A Beatle has come out for Brexit, although it seems that previously Ringo Starr claimed to have voted for it and now says he would have voted for it only he lives in Los Angeles these days. Perhaps he got confused. To paraphrase the saying about the happenings of the 1960s and mind-bending drugs: if you can remember the Brexit referendum you weren’t really there.

But one thing no-one should be confused about is Ringo Starr’s status as a great drummer in the pop and rock field. Inevitably, because he dared to open his trap on Brexit the old mockery has surfaced about his competence as a player. Old myths resurface. He wasn’t even the best drummer in the Beatles, said John Lennon. No, Lennon didn’t say that. The comedian Jasper Carrot did as a joke.

Incidentally, the Beatles would not have gelled fully without Ringo. In the gang all the others had grudges to varying degrees against each other. Paul always wanted to impress John. George deeply resented Paul being patronising. John coveted his status as leader of the gang and was thrown when Macca overtook him at various points creatively. But every one of the three simply loved Ringo, not just because of his loveable persona but for his drumming too, because it was as Lennon and McCartney used to say always there, right on the money, appropriate, simple, unpretentious, inventive. Later, in the early 1970s, through drink, drugs, bad records and hanging out with Keith Moon in LA Ringo became a bit of a twit, but he calmed down again later after drying out.

Thinking Ringo in the Beatles was a bad drummer is one of the surefire signs that a person does not know about music. It is almost as much of a giveaway as mocking the Beach Boys and thinking they were all about surfing, rather than Surf’s Up and Pet Sounds, or preferring the dire Guns and Roses to the far superior Stone Roses at their 1989-1990 peak.

Anyway, of course Ringo was not “great” in the highly technical complex manner of the best jazz drummers such as Jo Jones, Tony Williams with Miles Davis, or Max Roach, blending their intricate patterns and making it swing. The Beatles were pop and rock music made, initially at least, to be consumed on transistor radio or on a tinny Dansette record player in short bursts. Their three minute music thus needed to be propelled by something solid that held it together. Ringo did that. As the band developed, Ringo developed in tandem with George Martin (who came up with new ways of miking the drums) and got better and better with each album, until on the farewell Abbey Road he has invented the modern drum sound.

Anyway, here are five bits of evidence of the underrated Ringo’s complete brilliance as a drummer.

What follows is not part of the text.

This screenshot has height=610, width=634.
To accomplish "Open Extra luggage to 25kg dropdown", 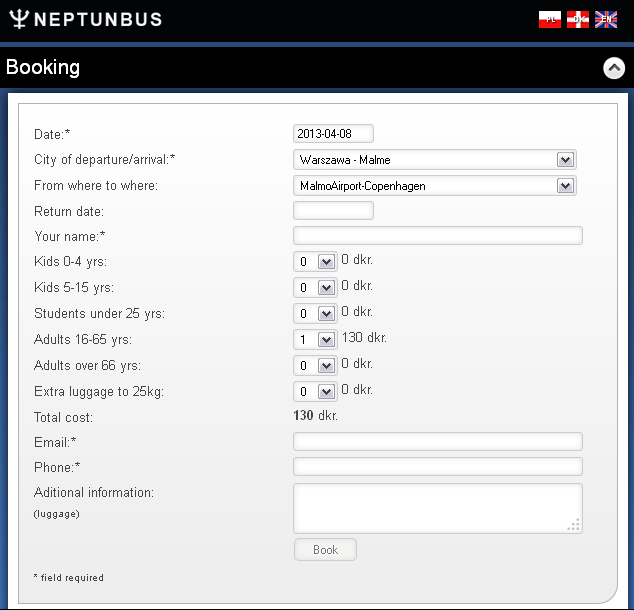I will 314,392.
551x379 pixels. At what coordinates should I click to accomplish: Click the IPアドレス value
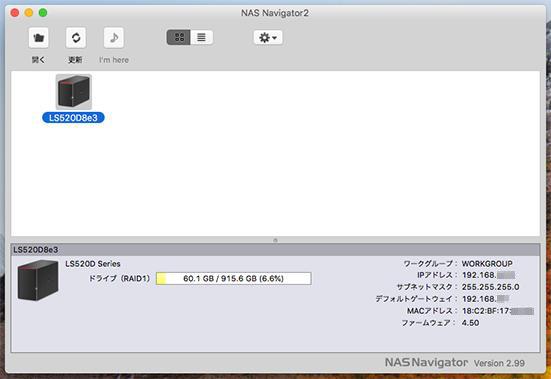click(488, 275)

1) A Day in the Life. The drum fills are as good as anything ever recorded at Abbey Road. The sweep of that song, its eerie atmosphere, is in part down to what Ringo does backing Lennon.

2) Tomorrow Never Knows, from Revolver. Just listen to it and try telling me the drummer doesn’t know what he’s doing.

3) Come Together. If you want to hear this at its best have a listen to the section covering this song on the BBC’s Record Producers series if you can find it online. Here is the invention of the “fat” modern drum sound, with a rich, punchy bass drum. The interplay with McCartney’s bass is delicious.

4) Twist and Shout. All the focus tends to be on Lennon’s blistering vocal – delivered in the first and only complete take at the end of the session for their first album – but it is the most extraordinary team performance. They absolutely nail this cover version. The enthusiasm and excitement of youngsters knowing they have become extremely good is palpable. But at any point the track could have broken down (they were tired and Lennon had a cold) and a moment of magic would have drifted away on the air as a lost classic. Again, Ringo holds it together and makes it work.

5) Back in the USSR. Joke. Paul played drums here, with John overdubbing snare, because Ringo had briefly resigned from the Beatles in 1968, sick of their growing egomania.

So, Ringo in the Beatles was a great drummer. Also right about Brexit too.